Given data Start Marker

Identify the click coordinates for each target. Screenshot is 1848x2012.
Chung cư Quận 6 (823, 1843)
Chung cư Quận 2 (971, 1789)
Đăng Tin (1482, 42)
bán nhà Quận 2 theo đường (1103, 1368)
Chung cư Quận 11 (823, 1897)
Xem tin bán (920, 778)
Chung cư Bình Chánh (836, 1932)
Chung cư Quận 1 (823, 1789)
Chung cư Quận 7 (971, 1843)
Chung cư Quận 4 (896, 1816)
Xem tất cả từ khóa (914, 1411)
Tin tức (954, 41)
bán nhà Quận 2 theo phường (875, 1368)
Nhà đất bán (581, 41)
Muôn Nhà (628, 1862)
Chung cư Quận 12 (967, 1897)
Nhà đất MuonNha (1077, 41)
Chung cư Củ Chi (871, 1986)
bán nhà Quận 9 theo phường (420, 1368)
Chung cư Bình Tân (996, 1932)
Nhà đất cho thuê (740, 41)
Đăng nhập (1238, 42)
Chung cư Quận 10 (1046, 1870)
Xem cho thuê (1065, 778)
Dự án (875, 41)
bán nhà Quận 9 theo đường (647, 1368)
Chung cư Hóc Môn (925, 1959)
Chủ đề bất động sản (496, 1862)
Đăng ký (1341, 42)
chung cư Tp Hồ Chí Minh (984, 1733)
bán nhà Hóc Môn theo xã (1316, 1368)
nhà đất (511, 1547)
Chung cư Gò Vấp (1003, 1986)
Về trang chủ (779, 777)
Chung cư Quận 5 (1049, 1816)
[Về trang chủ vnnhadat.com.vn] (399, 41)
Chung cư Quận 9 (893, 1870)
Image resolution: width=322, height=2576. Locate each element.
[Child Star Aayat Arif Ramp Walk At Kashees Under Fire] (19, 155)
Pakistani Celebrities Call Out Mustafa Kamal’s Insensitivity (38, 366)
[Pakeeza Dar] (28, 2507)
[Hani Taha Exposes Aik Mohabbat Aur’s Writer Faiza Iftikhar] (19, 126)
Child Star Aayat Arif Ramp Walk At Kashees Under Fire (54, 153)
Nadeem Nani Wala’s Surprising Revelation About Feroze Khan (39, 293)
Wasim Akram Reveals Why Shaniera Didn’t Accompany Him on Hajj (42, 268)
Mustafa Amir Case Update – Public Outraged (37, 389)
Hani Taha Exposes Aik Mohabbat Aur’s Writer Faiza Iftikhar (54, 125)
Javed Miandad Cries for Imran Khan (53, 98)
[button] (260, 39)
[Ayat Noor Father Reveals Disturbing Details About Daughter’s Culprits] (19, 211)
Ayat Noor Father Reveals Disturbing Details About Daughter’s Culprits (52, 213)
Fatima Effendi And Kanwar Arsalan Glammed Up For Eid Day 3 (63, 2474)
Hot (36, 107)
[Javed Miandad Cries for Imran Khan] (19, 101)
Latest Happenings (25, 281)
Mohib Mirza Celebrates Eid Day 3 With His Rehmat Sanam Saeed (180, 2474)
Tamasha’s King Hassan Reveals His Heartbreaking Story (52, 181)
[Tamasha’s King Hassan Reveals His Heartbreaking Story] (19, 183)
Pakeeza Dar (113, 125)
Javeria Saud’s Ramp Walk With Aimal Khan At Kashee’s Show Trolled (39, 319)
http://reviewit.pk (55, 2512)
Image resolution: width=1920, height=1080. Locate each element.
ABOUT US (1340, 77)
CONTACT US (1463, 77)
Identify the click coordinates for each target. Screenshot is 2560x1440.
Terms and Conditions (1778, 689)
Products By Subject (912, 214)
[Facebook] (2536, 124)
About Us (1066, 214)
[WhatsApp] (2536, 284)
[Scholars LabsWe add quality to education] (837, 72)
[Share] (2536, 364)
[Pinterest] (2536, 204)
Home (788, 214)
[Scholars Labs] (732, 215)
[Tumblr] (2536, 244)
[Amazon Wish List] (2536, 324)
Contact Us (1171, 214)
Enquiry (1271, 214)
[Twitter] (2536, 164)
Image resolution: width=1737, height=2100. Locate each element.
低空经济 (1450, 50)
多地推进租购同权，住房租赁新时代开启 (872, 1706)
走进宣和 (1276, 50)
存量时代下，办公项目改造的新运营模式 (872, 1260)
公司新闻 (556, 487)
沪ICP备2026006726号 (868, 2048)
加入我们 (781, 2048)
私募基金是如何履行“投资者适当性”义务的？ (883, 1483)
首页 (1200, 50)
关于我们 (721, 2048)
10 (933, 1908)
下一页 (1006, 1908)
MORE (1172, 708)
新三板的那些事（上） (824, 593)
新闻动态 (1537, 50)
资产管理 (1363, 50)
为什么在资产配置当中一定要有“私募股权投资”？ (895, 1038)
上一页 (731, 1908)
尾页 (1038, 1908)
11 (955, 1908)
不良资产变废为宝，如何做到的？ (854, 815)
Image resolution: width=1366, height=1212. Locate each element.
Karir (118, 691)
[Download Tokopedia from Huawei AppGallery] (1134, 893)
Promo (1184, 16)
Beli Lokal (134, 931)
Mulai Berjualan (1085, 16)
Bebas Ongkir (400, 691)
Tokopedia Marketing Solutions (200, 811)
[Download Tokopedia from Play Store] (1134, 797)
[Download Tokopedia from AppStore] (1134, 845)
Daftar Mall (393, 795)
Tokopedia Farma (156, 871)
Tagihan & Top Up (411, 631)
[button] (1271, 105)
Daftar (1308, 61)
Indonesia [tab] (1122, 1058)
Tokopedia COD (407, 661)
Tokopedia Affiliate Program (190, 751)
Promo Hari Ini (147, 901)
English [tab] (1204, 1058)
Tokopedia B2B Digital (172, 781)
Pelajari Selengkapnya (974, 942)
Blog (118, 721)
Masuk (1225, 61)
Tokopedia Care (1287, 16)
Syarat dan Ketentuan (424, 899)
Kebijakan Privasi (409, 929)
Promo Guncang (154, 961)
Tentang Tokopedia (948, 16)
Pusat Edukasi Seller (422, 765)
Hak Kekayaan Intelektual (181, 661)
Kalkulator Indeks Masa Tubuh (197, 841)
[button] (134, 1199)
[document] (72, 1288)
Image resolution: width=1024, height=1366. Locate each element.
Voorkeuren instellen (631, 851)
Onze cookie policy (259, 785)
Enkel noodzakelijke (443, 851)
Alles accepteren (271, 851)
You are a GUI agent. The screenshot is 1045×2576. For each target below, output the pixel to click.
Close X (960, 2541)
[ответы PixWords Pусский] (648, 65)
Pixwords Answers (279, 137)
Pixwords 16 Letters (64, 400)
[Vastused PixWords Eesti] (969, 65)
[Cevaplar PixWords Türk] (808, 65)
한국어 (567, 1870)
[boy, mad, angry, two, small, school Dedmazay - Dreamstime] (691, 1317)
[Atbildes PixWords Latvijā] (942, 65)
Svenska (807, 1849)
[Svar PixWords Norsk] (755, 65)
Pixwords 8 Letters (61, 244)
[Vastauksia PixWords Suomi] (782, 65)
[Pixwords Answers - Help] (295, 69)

Given data End Marker

Assignment. All of the lines above need to be given again exactly.

Reply to the task.
Identify the click coordinates for each target. Screenshot is 1848x2012.
Chung cư Quận 6 (823, 1843)
Chung cư Quận 2 (971, 1789)
Đăng Tin (1482, 42)
bán nhà Quận 2 theo đường (1103, 1368)
Chung cư Quận 11 (823, 1897)
Xem tin bán (920, 778)
Chung cư Bình Chánh (836, 1932)
Chung cư Quận 1 (823, 1789)
Chung cư Quận 7 (971, 1843)
Chung cư Quận 4 (896, 1816)
Xem tất cả từ khóa (914, 1411)
Tin tức (954, 41)
bán nhà Quận 2 theo phường (875, 1368)
Nhà đất bán (581, 41)
Muôn Nhà (628, 1862)
Chung cư Quận 12 (967, 1897)
Nhà đất MuonNha (1077, 41)
Chung cư Củ Chi (871, 1986)
bán nhà Quận 9 theo phường (420, 1368)
Chung cư Bình Tân (996, 1932)
Nhà đất cho thuê (740, 41)
Đăng nhập (1238, 42)
Chung cư Quận 10 (1046, 1870)
Xem cho thuê (1065, 778)
Dự án (875, 41)
bán nhà Quận 9 theo đường (647, 1368)
Chung cư Hóc Môn (925, 1959)
Chủ đề bất động sản (496, 1862)
Đăng ký (1341, 42)
chung cư Tp Hồ Chí Minh (984, 1733)
bán nhà Hóc Môn theo xã (1316, 1368)
nhà đất (511, 1547)
Chung cư Gò Vấp (1003, 1986)
Về trang chủ (779, 777)
Chung cư Quận 5 (1049, 1816)
[Về trang chủ vnnhadat.com.vn] (399, 41)
Chung cư Quận 9 (893, 1870)
Image resolution: width=322, height=2576. Locate each element.
[Child Star Aayat Arif Ramp Walk At Kashees Under Fire] (19, 155)
Pakistani Celebrities Call Out Mustafa Kamal’s Insensitivity (38, 366)
[Pakeeza Dar] (28, 2507)
[Hani Taha Exposes Aik Mohabbat Aur’s Writer Faiza Iftikhar] (19, 126)
Child Star Aayat Arif Ramp Walk At Kashees Under Fire (54, 153)
Nadeem Nani Wala’s Surprising Revelation About Feroze Khan (39, 293)
Wasim Akram Reveals Why Shaniera Didn’t Accompany Him on Hajj (42, 268)
Mustafa Amir Case Update – Public Outraged (37, 389)
Hani Taha Exposes Aik Mohabbat Aur’s Writer Faiza Iftikhar (54, 125)
Javed Miandad Cries for Imran Khan (53, 98)
[button] (260, 39)
[Ayat Noor Father Reveals Disturbing Details About Daughter’s Culprits] (19, 211)
Ayat Noor Father Reveals Disturbing Details About Daughter’s Culprits (52, 213)
Fatima Effendi And Kanwar Arsalan Glammed Up For Eid Day 3 (63, 2474)
Hot (36, 107)
[Javed Miandad Cries for Imran Khan] (19, 101)
Latest Happenings (25, 281)
Mohib Mirza Celebrates Eid Day 3 With His Rehmat Sanam Saeed (180, 2474)
Tamasha’s King Hassan Reveals His Heartbreaking Story (52, 181)
[Tamasha’s King Hassan Reveals His Heartbreaking Story] (19, 183)
Pakeeza Dar (113, 125)
Javeria Saud’s Ramp Walk With Aimal Khan At Kashee’s Show Trolled (39, 319)
http://reviewit.pk (55, 2512)
Image resolution: width=1920, height=1080. Locate each element.
ABOUT US (1340, 77)
CONTACT US (1463, 77)
Identify the click coordinates for each target. Screenshot is 2560x1440.
Terms and Conditions (1778, 689)
Products By Subject (912, 214)
[Facebook] (2536, 124)
About Us (1066, 214)
[WhatsApp] (2536, 284)
[Scholars LabsWe add quality to education] (837, 72)
[Share] (2536, 364)
[Pinterest] (2536, 204)
Home (788, 214)
[Scholars Labs] (732, 215)
[Tumblr] (2536, 244)
[Amazon Wish List] (2536, 324)
Contact Us (1171, 214)
Enquiry (1271, 214)
[Twitter] (2536, 164)
Image resolution: width=1737, height=2100. Locate each element.
低空经济 (1450, 50)
多地推进租购同权，住房租赁新时代开启 (872, 1706)
走进宣和 (1276, 50)
存量时代下，办公项目改造的新运营模式 (872, 1260)
公司新闻 (556, 487)
沪ICP备2026006726号 (868, 2048)
加入我们 (781, 2048)
私募基金是如何履行“投资者适当性”义务的？ (883, 1483)
首页 (1200, 50)
关于我们 (721, 2048)
10 (933, 1908)
下一页 (1006, 1908)
MORE (1172, 708)
新三板的那些事（上） (824, 593)
新闻动态 (1537, 50)
资产管理 (1363, 50)
为什么在资产配置当中一定要有“私募股权投资”？ (895, 1038)
上一页 (731, 1908)
尾页 (1038, 1908)
11 (955, 1908)
不良资产变废为宝，如何做到的？ (854, 815)
Image resolution: width=1366, height=1212. Locate each element.
Karir (118, 691)
[Download Tokopedia from Huawei AppGallery] (1134, 893)
Promo (1184, 16)
Beli Lokal (134, 931)
Mulai Berjualan (1085, 16)
Bebas Ongkir (400, 691)
Tokopedia Marketing Solutions (200, 811)
[Download Tokopedia from Play Store] (1134, 797)
[Download Tokopedia from AppStore] (1134, 845)
Daftar Mall (393, 795)
Tokopedia Farma (156, 871)
Tagihan & Top Up (411, 631)
[button] (1271, 105)
Daftar (1308, 61)
Indonesia [tab] (1122, 1058)
Tokopedia COD (407, 661)
Tokopedia Affiliate Program (190, 751)
Promo Hari Ini (147, 901)
English [tab] (1204, 1058)
Tokopedia B2B Digital (172, 781)
Pelajari Selengkapnya (974, 942)
Blog (118, 721)
Masuk (1225, 61)
Tokopedia Care (1287, 16)
Syarat dan Ketentuan (424, 899)
Kebijakan Privasi (409, 929)
Promo Guncang (154, 961)
Tentang Tokopedia (948, 16)
Pusat Edukasi Seller (422, 765)
Hak Kekayaan Intelektual (181, 661)
Kalkulator Indeks Masa Tubuh (197, 841)
[button] (134, 1199)
[document] (72, 1288)
Image resolution: width=1024, height=1366. Locate each element.
Voorkeuren instellen (631, 851)
Onze cookie policy (259, 785)
Enkel noodzakelijke (443, 851)
Alles accepteren (271, 851)
You are a GUI agent. The screenshot is 1045×2576. For each target below, output the pixel to click.
Close X (960, 2541)
[ответы PixWords Pусский] (648, 65)
Pixwords Answers (279, 137)
Pixwords 16 Letters (64, 400)
[Vastused PixWords Eesti] (969, 65)
[Cevaplar PixWords Türk] (808, 65)
한국어 (567, 1870)
[boy, mad, angry, two, small, school Dedmazay - Dreamstime] (691, 1317)
[Atbildes PixWords Latvijā] (942, 65)
Svenska (807, 1849)
[Svar PixWords Norsk] (755, 65)
Pixwords 8 Letters (61, 244)
[Vastauksia PixWords Suomi] (782, 65)
[Pixwords Answers - Help] (295, 69)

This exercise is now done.